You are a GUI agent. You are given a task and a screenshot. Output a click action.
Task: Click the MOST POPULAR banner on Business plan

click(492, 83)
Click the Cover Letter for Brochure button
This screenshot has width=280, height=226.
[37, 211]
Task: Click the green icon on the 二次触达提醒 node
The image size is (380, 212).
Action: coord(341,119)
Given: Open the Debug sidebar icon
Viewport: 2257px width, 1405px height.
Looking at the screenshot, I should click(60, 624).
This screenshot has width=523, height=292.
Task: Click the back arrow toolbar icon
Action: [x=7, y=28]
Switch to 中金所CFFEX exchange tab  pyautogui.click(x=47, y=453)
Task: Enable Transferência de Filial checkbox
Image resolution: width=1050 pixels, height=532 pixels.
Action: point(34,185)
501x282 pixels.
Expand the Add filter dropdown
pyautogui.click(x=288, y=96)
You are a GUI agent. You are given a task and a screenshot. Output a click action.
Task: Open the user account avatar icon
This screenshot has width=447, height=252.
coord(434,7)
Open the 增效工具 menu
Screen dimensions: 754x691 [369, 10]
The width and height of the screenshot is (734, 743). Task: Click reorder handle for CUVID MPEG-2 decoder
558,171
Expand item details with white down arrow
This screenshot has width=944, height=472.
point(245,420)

# To be done
Repeat all of the entries above word for word, keeping them in their original order.

# Written solution
You are a GUI agent. You are given a task and a screenshot. Output a click action.
Task: Click the MOST POPULAR banner on Business plan

click(492, 83)
Click the Cover Letter for Brochure button
This screenshot has width=280, height=226.
[37, 211]
Task: Click the green icon on the 二次触达提醒 node
The image size is (380, 212).
Action: coord(341,119)
Given: Open the Debug sidebar icon
Viewport: 2257px width, 1405px height.
Looking at the screenshot, I should click(60, 624).
This screenshot has width=523, height=292.
Task: Click the back arrow toolbar icon
Action: [x=7, y=28]
Switch to 中金所CFFEX exchange tab  pyautogui.click(x=47, y=453)
Task: Enable Transferência de Filial checkbox
Image resolution: width=1050 pixels, height=532 pixels.
Action: point(34,185)
501x282 pixels.
Expand the Add filter dropdown
pyautogui.click(x=288, y=96)
You are a GUI agent. You are given a task and a screenshot. Output a click action.
Task: Open the user account avatar icon
This screenshot has width=447, height=252.
coord(434,7)
Open the 增效工具 menu
Screen dimensions: 754x691 [369, 10]
The width and height of the screenshot is (734, 743). Task: Click reorder handle for CUVID MPEG-2 decoder
558,171
Expand item details with white down arrow
This screenshot has width=944, height=472.
point(245,420)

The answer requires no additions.